Machine Learning

The following project was provided as part of Unit 9 and focuses on object recognition tasks using Convolutional Neural Networks (CNNs). The primary objective was to implement the code, analyze the results, and reflect on its components. The methods demonstrated here will be foundational for tasks in later units. You can refer to Unit 11 here for the personalized inplementation of this code for the final project.

Find below relevant snippets of the codes and my reasoning and understanding of each of the components.

Data Exploration

Viewing the Dataset

Exploring the dataset visually was essential for understanding its structure. Each image is 32×32×3, where the dimensions represent width, height, and RGB color channels. This was probably the most complex data dimension we have worked with so far.

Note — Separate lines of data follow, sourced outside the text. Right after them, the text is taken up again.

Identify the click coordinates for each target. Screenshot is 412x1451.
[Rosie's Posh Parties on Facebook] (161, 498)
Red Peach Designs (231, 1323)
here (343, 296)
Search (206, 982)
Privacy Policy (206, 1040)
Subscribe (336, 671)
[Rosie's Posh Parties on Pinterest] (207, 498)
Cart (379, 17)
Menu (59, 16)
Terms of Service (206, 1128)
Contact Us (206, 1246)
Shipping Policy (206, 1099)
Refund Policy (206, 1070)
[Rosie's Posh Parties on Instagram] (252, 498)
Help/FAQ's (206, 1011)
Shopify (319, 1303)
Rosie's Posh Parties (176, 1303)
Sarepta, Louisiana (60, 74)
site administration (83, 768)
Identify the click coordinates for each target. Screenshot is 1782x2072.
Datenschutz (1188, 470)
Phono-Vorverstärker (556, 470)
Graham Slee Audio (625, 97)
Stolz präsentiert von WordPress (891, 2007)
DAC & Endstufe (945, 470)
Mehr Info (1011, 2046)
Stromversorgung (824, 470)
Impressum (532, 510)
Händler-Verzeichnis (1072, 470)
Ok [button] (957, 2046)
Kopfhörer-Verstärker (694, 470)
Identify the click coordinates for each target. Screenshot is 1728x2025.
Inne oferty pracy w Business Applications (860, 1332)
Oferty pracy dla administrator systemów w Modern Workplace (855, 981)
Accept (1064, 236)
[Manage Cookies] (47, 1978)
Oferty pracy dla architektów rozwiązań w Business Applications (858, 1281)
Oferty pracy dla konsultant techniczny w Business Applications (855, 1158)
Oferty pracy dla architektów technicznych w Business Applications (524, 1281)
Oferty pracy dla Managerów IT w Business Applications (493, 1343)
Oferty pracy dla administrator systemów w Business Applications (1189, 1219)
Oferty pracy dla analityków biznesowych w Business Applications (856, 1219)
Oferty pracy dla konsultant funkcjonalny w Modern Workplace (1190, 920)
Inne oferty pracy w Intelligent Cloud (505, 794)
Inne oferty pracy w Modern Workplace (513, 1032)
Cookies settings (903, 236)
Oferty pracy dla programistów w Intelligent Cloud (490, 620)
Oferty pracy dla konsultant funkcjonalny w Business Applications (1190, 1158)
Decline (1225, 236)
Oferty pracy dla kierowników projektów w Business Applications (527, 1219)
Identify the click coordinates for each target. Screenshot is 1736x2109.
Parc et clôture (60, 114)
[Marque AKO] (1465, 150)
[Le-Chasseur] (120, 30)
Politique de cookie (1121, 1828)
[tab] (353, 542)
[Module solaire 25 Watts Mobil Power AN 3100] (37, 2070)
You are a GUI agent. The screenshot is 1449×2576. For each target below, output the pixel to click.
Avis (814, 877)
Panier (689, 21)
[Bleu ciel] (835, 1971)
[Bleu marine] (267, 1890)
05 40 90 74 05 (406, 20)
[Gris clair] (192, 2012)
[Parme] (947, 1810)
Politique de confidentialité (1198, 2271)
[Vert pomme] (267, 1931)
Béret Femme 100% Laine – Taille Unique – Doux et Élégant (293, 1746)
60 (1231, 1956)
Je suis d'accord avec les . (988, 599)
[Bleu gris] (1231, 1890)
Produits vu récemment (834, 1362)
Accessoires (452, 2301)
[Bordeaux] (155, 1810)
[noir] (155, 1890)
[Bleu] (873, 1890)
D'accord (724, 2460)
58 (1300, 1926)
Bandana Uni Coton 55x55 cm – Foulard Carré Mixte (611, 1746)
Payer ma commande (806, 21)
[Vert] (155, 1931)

# Displaying the first image using IPython display
pic = array_to_img(x_train_all[0])
display(pic)

# Displaying the first image using Matplotlib
plt.imshow(x_train_all[0])

Output

Data Preprocessing

In order for the model to learn from the data provided, we need to ensure that the information is not only in the correct format but also transformed or simplified to allow the model to use it optimally.

Scaling the Input Data

Scaling pixel values to the range [0, 1] ensures numerical stability during training and helps the model converge faster. Raw pixel values range from 0 to 255, so dividing by 255 standardizes them into a more manageable magnitude.

x_train_all = x_train_all / 255.0
x_test = x_test / 255.0

Categorical Encoding of Labels

Since we have 10 classes, converting the labels to categorical format enables the model to compute probabilities for each class during classification. Note the difference between having the output as a magnitude ranging from 0 to 10, versus having 10 labels named 1-10.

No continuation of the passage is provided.